I used as my source material a picture of a Storm Petrel skeleton from a fabulously beautiful book called The Unfeathered Bird by Katrina van Grouw: wilsons_storm_petrel-unfeathered_bird.jpg (see link for book review http://www.birderslibrary.com/reviews/books/biology_behavior/unfeathered_bird.htm)
I did a few sketches to explore the anatomy of the skeleton within a bird’s wind and to explore the shape of the wing when clothed in feathers. I played around a little with coloured pencils to see if I could represent the texture of a feather but was a little disappointed. I think my pencils needed to be sharper and I needed more patience to render the small details of the feather.
Wilson’s Storm Petrel- Sepia charcoal pencil and coloured pencils on recycled cartridge paper (A3). I enjoyed making the sketch of the skeleton, but got quite frustrated trying to put the feathers on the wing. I just wanted to “clothe” the skeleton in one or two places, but having struggled with the wing I didn’t pursue this any further. I had expected to enjoy this exercise but I found it frustrating and uninspiring. This is probably reflected in the finished drawing- I had also intended to spend time making the water look beautifully still and lush!
As you work, think about some of the things you’ve already learned about – positive and negative spaces, measuring, gestural and expressive line, etc. – to help you create more interesting drawings.
Assessment criteria points
- Demonstration of technical and visual skills – materials, techniques, observational skills, visual awareness, design and compositional skills (35%). I did not use any devices to scale up the picture onto the A2 paper, I just drew by eye and the result was pretty accurate. I struggled with the colour pencils- maybe it was because I wasn’t inspired by the subject matter? Its a chicken or egg question- maybe I wasn’t inspired because I couldn’t get the effect I wanted out of my media? The final drawing lacks life and is rather childish.
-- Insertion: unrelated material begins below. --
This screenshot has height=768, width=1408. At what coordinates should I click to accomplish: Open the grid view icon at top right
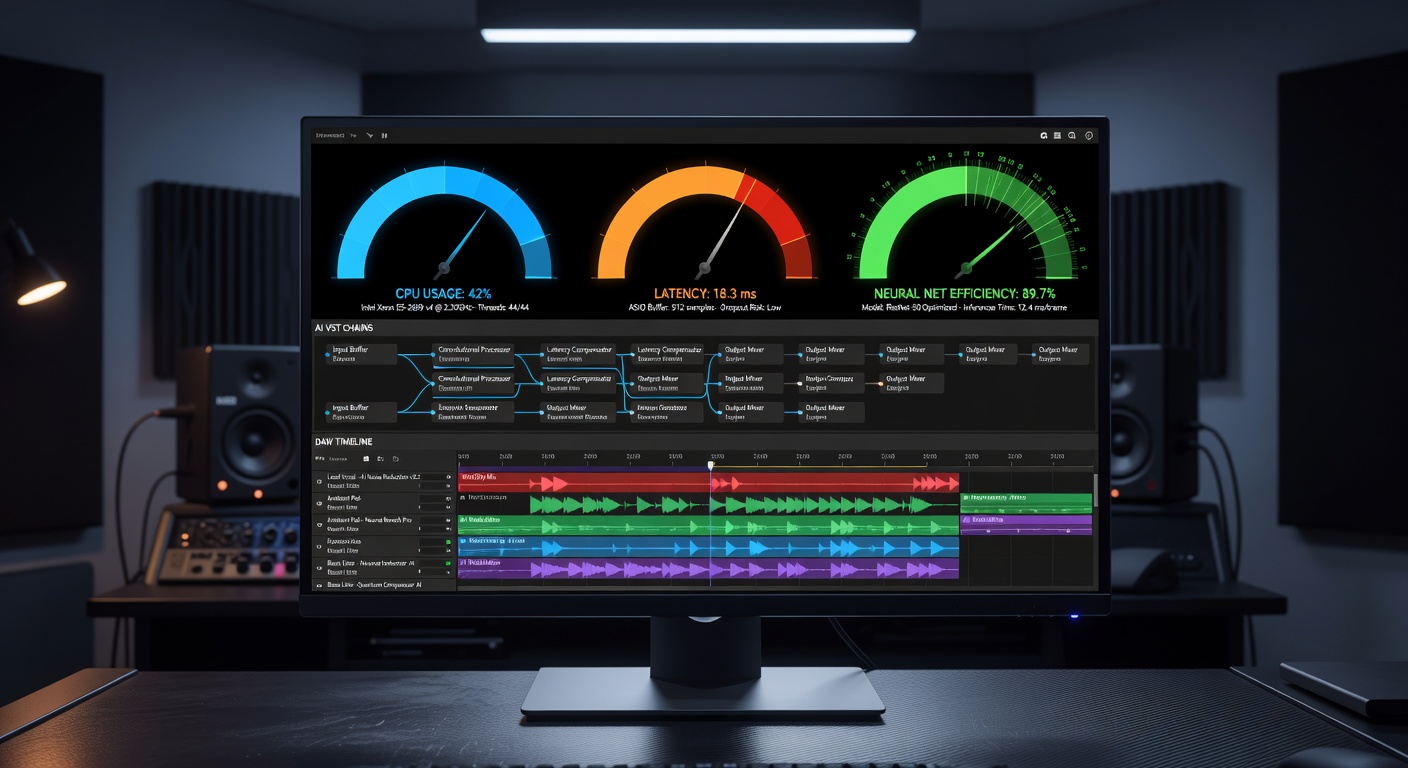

- Quality of outcome – content, application of knowledge, presentation of work in a coherent manner, discernment, conceptualisation of thoughts, communication of ideas (20%). I think I had ideas- in my head this was going to be amazing, but it never got off the ground. I enjoy looking at anatomical pictures (I studied Biology!) and am frustrated that I did not make more of this.
- Demonstration of creativity – imagination, experimentation, invention, development of a personal voice (25%). Maybe I chose the wrong picture? It was difficult to make it my own because it was already drawn as if the bird were living and in action. In the event I didn’t feel very creative and the picture reflects this. I wish I had experimented more with media and concepts- I came at it with a strong idea of what I was going to achieve and when it didn’t work I was very deflated.